• **List of tasks**:
#1 In the passage about the film's box office and critical reception, what score did Metacritic assign the film?
#2 Continue the passage about the film's box office and critical reception from where it stops.

• **Text for analysis**:
*****
In response to the underperformance at the box office, Amazon MGM's domestic distribution chief, Kevin Wilson, downplayed negative and highlighted the positive critical response and upswing potential upon streaming release, noting: "this opening is exactly the kind of critical first moment that validates our holistic distribution strategy—building awareness and engagement that will carry well beyond the theatrical window."

===Critical response===
 Metacritic, which uses a weighted average, assigned the film a score of 52 out of 100, based on 44 critics, indicating "mixed or average" reviews. Audiences polled by CinemaScore gave the film an average grade of "B" on an A+ to F scale, while 64% of those surveyed by PostTrak said they would "definitely recommend" it.
*****
• **Provided material**:
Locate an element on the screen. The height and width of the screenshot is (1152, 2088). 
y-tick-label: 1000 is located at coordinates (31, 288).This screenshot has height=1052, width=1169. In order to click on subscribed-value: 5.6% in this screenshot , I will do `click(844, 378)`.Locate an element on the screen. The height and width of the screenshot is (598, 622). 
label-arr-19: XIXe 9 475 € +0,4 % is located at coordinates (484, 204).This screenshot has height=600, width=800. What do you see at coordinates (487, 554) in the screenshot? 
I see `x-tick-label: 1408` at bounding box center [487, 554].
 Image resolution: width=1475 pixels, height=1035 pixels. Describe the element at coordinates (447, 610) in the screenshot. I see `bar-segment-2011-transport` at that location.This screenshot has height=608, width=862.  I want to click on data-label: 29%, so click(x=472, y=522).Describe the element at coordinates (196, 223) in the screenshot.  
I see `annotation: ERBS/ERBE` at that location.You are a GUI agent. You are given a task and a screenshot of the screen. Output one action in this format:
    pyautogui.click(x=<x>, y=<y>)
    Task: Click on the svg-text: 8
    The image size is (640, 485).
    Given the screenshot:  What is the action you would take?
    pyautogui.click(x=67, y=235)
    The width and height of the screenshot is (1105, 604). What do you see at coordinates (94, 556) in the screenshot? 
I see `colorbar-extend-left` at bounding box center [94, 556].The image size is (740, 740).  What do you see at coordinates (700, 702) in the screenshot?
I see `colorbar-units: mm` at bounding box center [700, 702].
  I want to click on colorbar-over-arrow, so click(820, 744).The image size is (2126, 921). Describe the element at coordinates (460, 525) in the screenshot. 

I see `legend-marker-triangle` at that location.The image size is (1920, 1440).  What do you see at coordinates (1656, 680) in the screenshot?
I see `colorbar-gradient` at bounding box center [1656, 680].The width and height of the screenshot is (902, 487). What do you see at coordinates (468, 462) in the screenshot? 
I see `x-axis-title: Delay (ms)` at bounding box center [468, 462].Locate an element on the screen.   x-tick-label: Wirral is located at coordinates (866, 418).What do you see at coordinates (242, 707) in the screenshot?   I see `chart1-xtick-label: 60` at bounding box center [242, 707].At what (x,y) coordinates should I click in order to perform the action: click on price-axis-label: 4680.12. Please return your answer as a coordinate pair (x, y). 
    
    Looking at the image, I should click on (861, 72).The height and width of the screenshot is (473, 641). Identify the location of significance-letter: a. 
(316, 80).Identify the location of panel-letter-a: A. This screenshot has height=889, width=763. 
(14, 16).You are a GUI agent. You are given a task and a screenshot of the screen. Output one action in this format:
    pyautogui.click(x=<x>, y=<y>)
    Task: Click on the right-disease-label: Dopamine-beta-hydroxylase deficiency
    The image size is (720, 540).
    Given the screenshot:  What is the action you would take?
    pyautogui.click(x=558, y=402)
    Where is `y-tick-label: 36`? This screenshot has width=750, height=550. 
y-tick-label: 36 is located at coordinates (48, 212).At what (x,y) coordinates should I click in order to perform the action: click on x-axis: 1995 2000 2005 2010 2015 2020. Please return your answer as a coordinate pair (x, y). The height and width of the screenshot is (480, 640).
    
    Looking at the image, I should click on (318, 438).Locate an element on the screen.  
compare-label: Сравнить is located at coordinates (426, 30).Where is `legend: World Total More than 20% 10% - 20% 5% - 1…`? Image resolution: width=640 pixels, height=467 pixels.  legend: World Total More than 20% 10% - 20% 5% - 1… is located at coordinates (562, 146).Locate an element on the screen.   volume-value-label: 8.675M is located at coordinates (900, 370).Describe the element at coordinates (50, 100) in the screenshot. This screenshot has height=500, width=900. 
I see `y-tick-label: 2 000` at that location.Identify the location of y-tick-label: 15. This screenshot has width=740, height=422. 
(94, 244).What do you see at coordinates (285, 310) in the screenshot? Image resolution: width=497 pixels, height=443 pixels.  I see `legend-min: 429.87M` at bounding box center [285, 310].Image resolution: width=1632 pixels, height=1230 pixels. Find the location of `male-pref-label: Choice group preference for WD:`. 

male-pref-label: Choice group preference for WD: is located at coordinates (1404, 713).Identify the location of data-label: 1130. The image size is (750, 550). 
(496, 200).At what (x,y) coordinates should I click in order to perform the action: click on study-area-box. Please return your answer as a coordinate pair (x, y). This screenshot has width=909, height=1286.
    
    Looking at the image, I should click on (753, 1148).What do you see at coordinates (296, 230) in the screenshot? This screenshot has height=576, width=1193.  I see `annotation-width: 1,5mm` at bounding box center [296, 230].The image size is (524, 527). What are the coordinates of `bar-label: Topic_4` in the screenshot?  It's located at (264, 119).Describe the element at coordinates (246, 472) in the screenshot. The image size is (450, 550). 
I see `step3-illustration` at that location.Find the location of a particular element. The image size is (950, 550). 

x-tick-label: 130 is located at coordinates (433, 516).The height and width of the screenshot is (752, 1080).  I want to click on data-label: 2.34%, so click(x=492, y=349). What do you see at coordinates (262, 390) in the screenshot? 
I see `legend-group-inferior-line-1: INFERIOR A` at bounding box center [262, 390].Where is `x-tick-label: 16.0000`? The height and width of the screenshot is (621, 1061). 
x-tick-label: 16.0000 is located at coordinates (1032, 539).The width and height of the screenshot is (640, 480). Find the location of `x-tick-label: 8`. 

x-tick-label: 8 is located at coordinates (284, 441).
*****
• **Answers**:
#1 52 out of 100, based on 44 critics.

#2
Critics praised Knight's direction, the performances of the cast, action sequences, and nostalgic tone, while some were divided over its humor, pacing, and screenplay. In an 8 out of 10 review, Clint Gage of IGN called it "a film that appreciates the source material, silly names and all, and proves the best way to add to a 50-year-old [sic] franchise that's about toys as much as anything else is to not take it too seriously," and praised Leto's "delightfully weird and cartoonish" portrayal of Skeletor. Writing for The Irish Times, Donald Clarke described the film as "a minor miracle" that "dances gaily [...] on the 'fine line between clever and stupid'". Zaki Hasan of the San Francisco Chronicle praised the film for telling "a rousing fantasy adventure with conviction, humor and heart." Ricky Archuleta of Film Threat awarded the film a perfect 10 out of 10 score, describing it as "a thrilling ride featuring high-octane action sequences and performances fueled by an infectious, heroic heart that make the audience root for the 'good guys' to emerge victorious."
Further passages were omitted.